** BEGIN TEXT BLOCK **
That is a choice in itself. It doesn’t matter what we desire to do, if you’re driven to create then you have to participate in that act of creation. What you’re doing at that moment isn’t choosing to write but choosing the time to write. Time is the currency for creation. That applies to every creator working in any medium and is not restricted to writers.
Time is the currency for creation.
During the nineteenth-century labor movement, Robert Owen began the push for the eight-hour workday. It was he who coined the slogan “Eight hours labor, Eight hours recreation, Eight hours rest.” Since then, it’s been co-opted by labor movements and labor organizations across the world. Most artists I know have to work full-time jobs (sometimes many)—art is often secondary to that work. That leaves sixteen hours (if we’re lucky) to divide between rest and creation. From the onset, many of us are already limited in the amount of time we can spend walking our path.
** END TEXT BLOCK **
** BEGIN GIVEN INFORMATION **
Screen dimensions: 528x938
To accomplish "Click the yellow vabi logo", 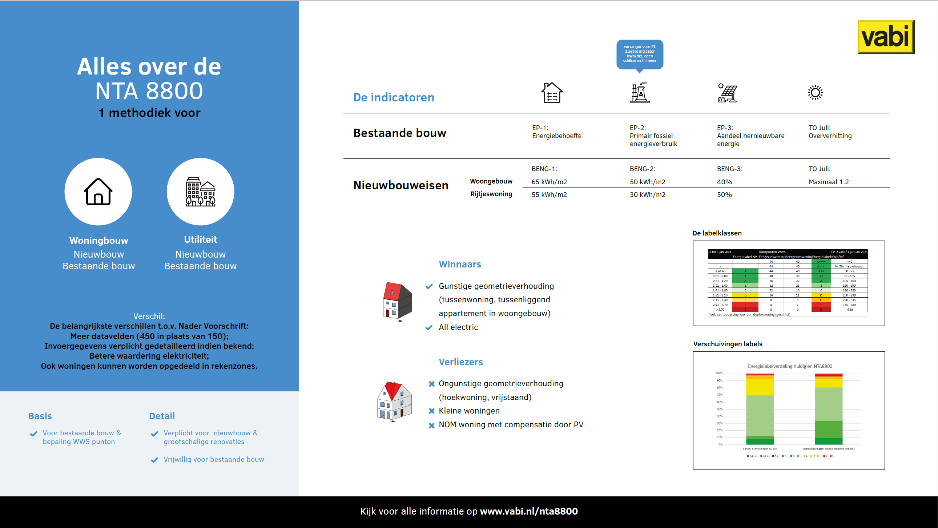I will click(x=886, y=37).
** END GIVEN INFORMATION **
> **PROBLEMS TO SOLVE**
[1] Answer these from the passage on time and creation:
(a) What does it call the currency for creation?
(b) Who began the push for the eight-hour workday?
(c) How many hours does it say are left to divide between rest and creation?
[2] Reproduce everything in the passage on time and creation from "That is a choice" down to "restricted to writers.".

> **EXERCISE RESPONSES**
[1]
(a) Time
(b) Robert Owen
(c) Sixteen

[2]
That is a choice in itself. It doesn’t matter what we desire to do, if you’re driven to create then you have to participate in that act of creation. What you’re doing at that moment isn’t choosing to write but choosing the time to write. Time is the currency for creation. That applies to every creator working in any medium and is not restricted to writers.